New Years Eve Or The Death Of This Year?

New Years Eve 2011 and i'm sat here pizza in oven and unable to talk following a rough dose of flu that as a parting gift rendered my speechless, literally!

I've wanted so much for this year to draw to a close, it's symbolic I think that the 1st of January really is a clean slate with yet another batch of skeletons, bad experiences and decisions locked safely away in the cupboard.

I got to thinking just what I've learned from this year, what is it I can take forward to make things better. In all honesty I really don't know. It hasn't been a good year for so many different reasons, personal and financial. I would have hoped however that I would be able to see quite clearly the reasons why the wheels had fallen off so many things but quite simply I can't.

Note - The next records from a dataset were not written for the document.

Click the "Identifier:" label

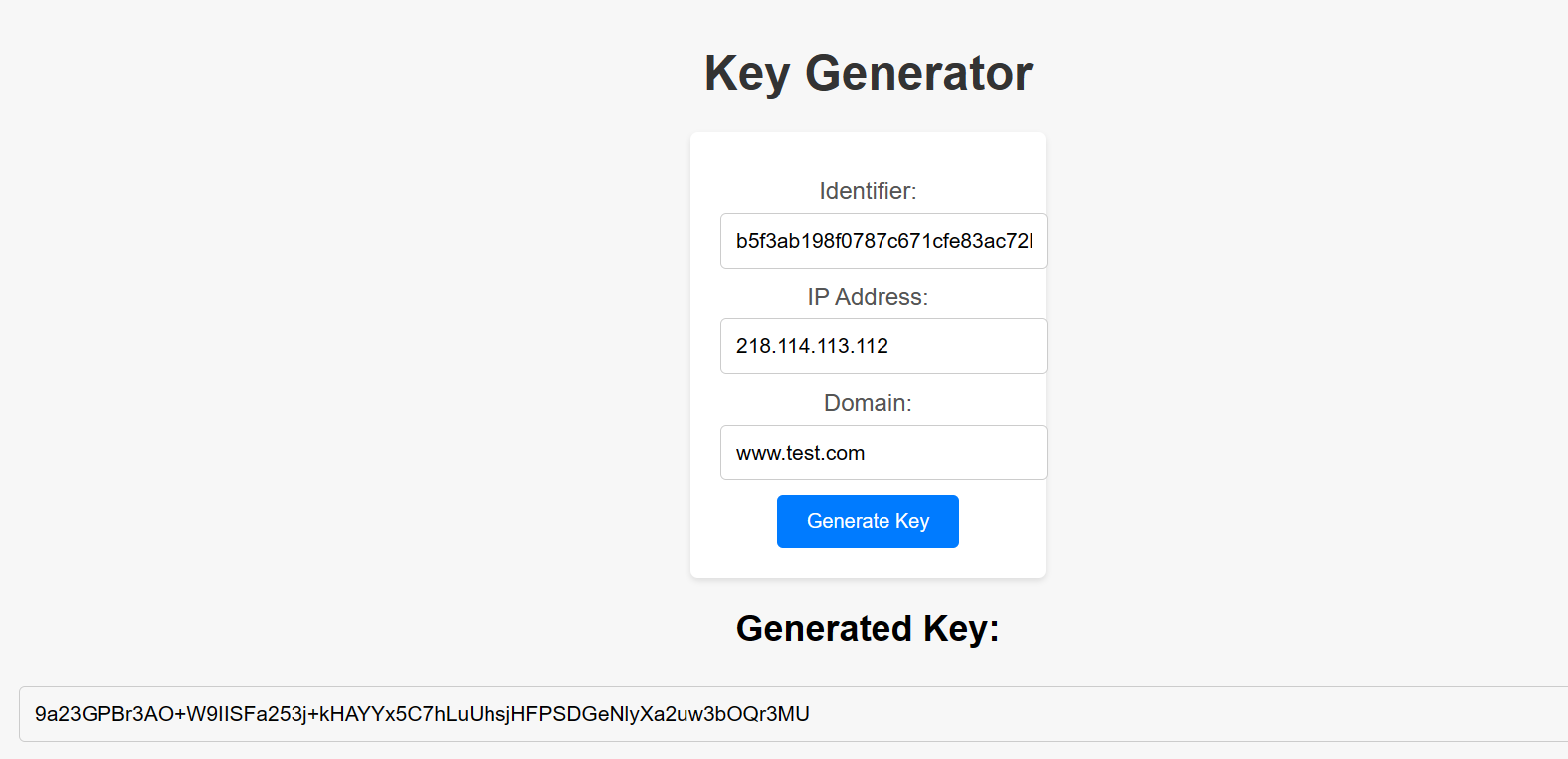[x=868, y=191]
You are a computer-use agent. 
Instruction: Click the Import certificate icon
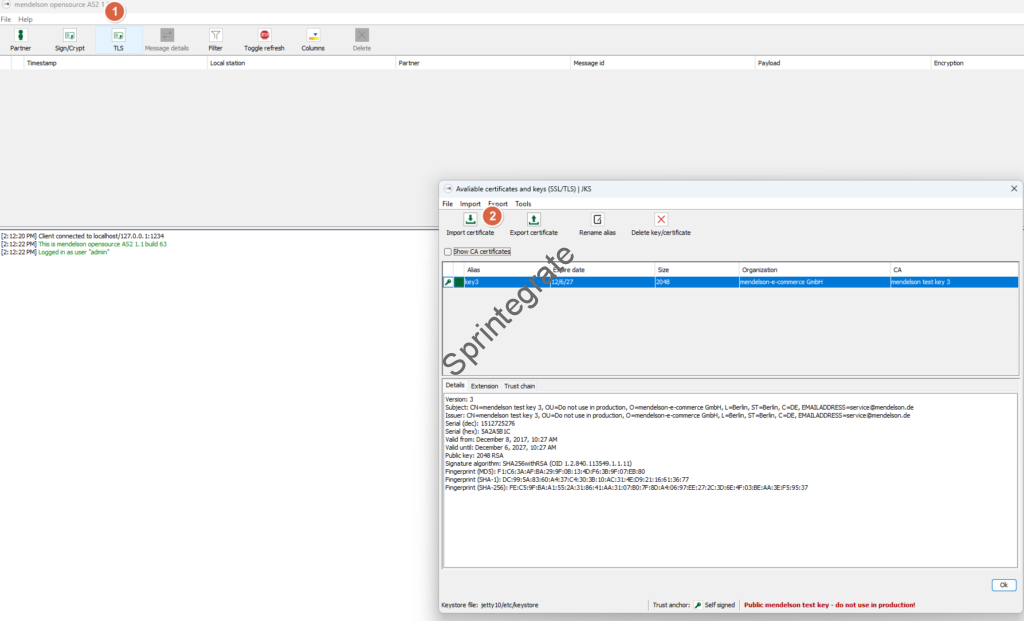click(470, 220)
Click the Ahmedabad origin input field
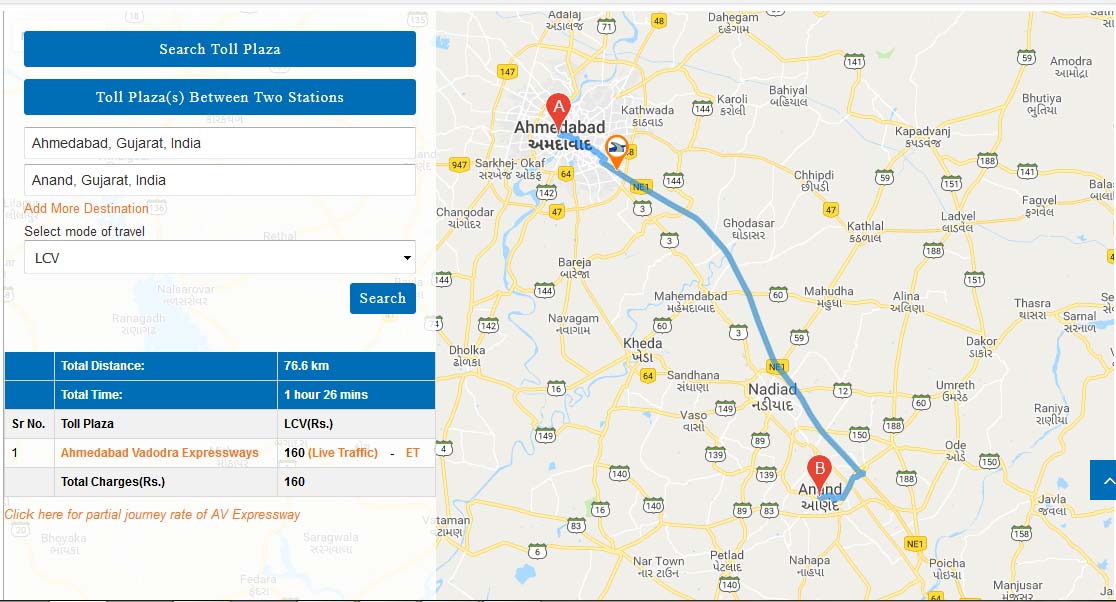1116x602 pixels. (x=220, y=143)
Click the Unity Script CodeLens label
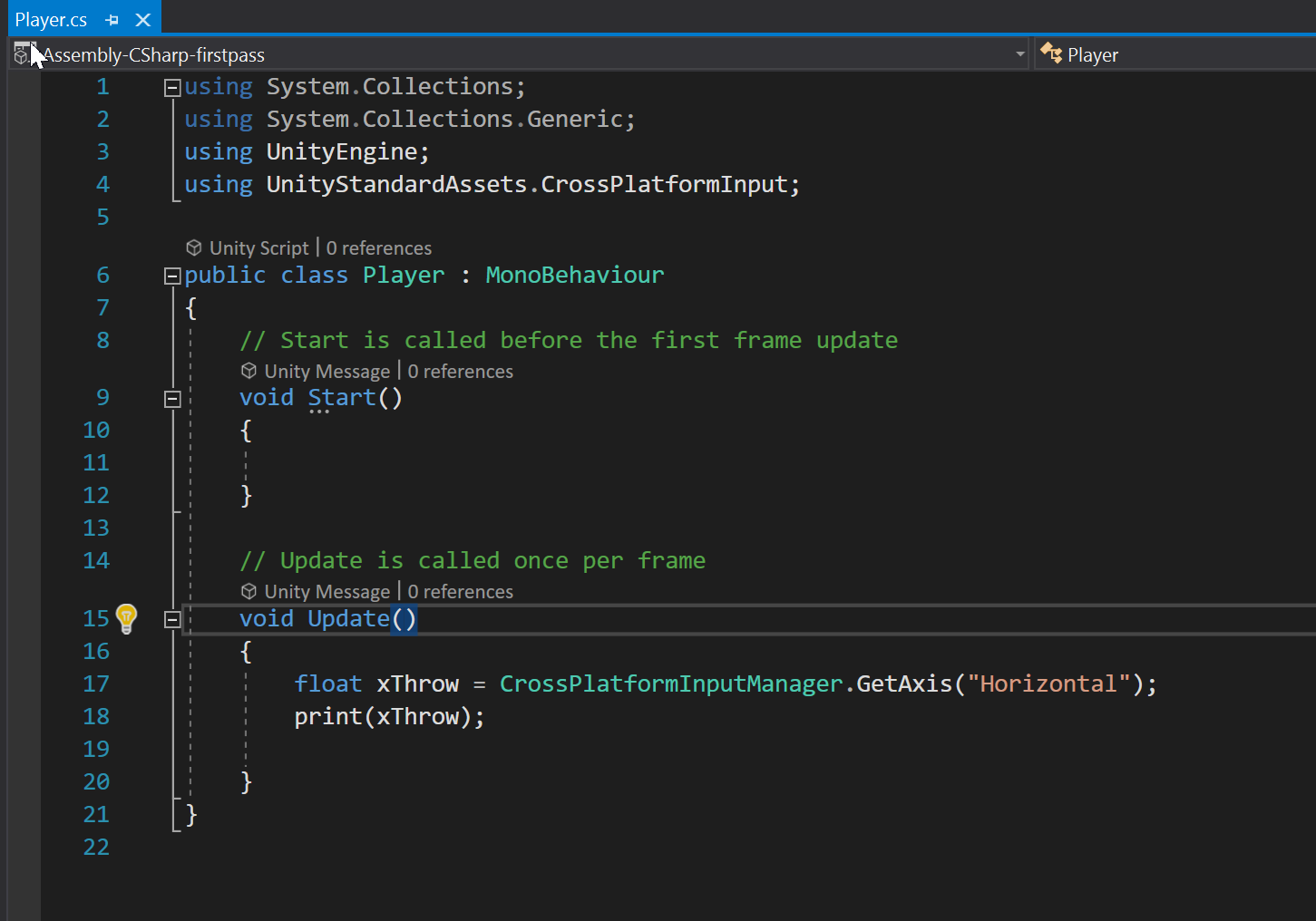 tap(259, 248)
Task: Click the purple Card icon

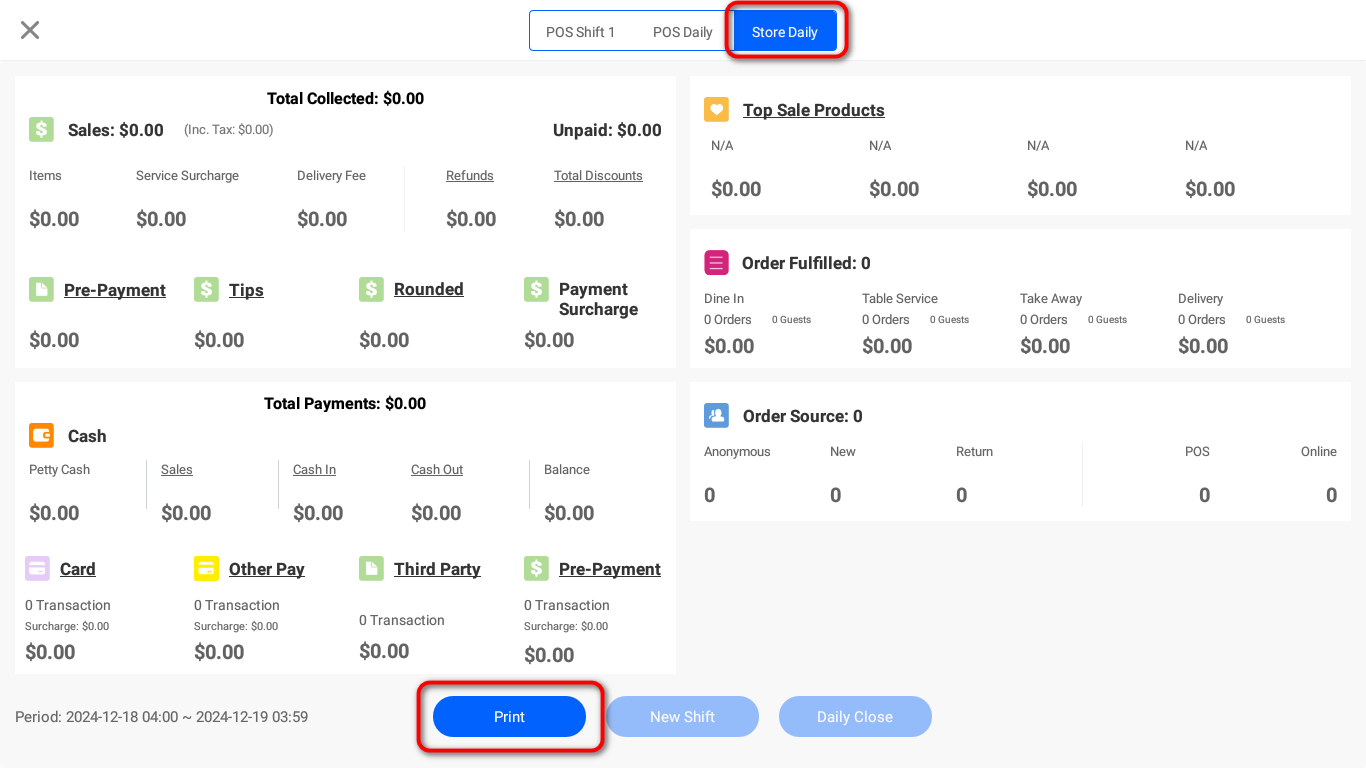Action: (37, 569)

Don't get me wrong, I can analyse past events and see what part my actions and reactions played in how events have unfolded but the most important motive for our decisions is emotion and sadly I feel unable to understand my own emotions. Things make us feel good and other things make us feel bad. It's that simple in essence but when we are immersed in situations that involves the feelings of others then very often things become unclear. We are able to base decisions on how we feel at any given moment. That would be rash however and as adults we try not to be rash, after all that's expected of us isn't it?

The conclusion I have come to is this. Regardless of age, experience and wisdom we are all children when it comes to affairs of the heart. Sure I can learn from financial or investment errors. I can ensure that those mistakes aren't repeated and put them in a box knowing that they were my fault, my responsibility. Personal situations however I really can't analyse in the same way, why is that? I think its because there are forces at play that simply cannot be quantified. Lust, love, trust, guilt, pleasure, emotions that we've all felt but rarely understood or even been able to control.

So in summary, I can offer you this. Don't berate yourself for your errors, for things you've made a right mess off. All we can do I suppose is to review for time to time what it is that's important to us, oh and talk about things! That is one important thing that I have learnt this year. I had been used to being unable to talk with past partners, simply and bluntly put I have had violent and unreasonable female partners in the past who would rather throw something at me or damage something valuable of mine rather than discuss any problems that I tried to raise. As a result if things are wrong in a relationship I tend to go quiet. Its been a self preservation tool. What I have learned this year is that not all females are this way and are receptive (well not receptive per se but certainly not violent) to any problems that I want to discuss.

Well my pizza is ready and so there's nothing more to say other than I wish you well for the coming year.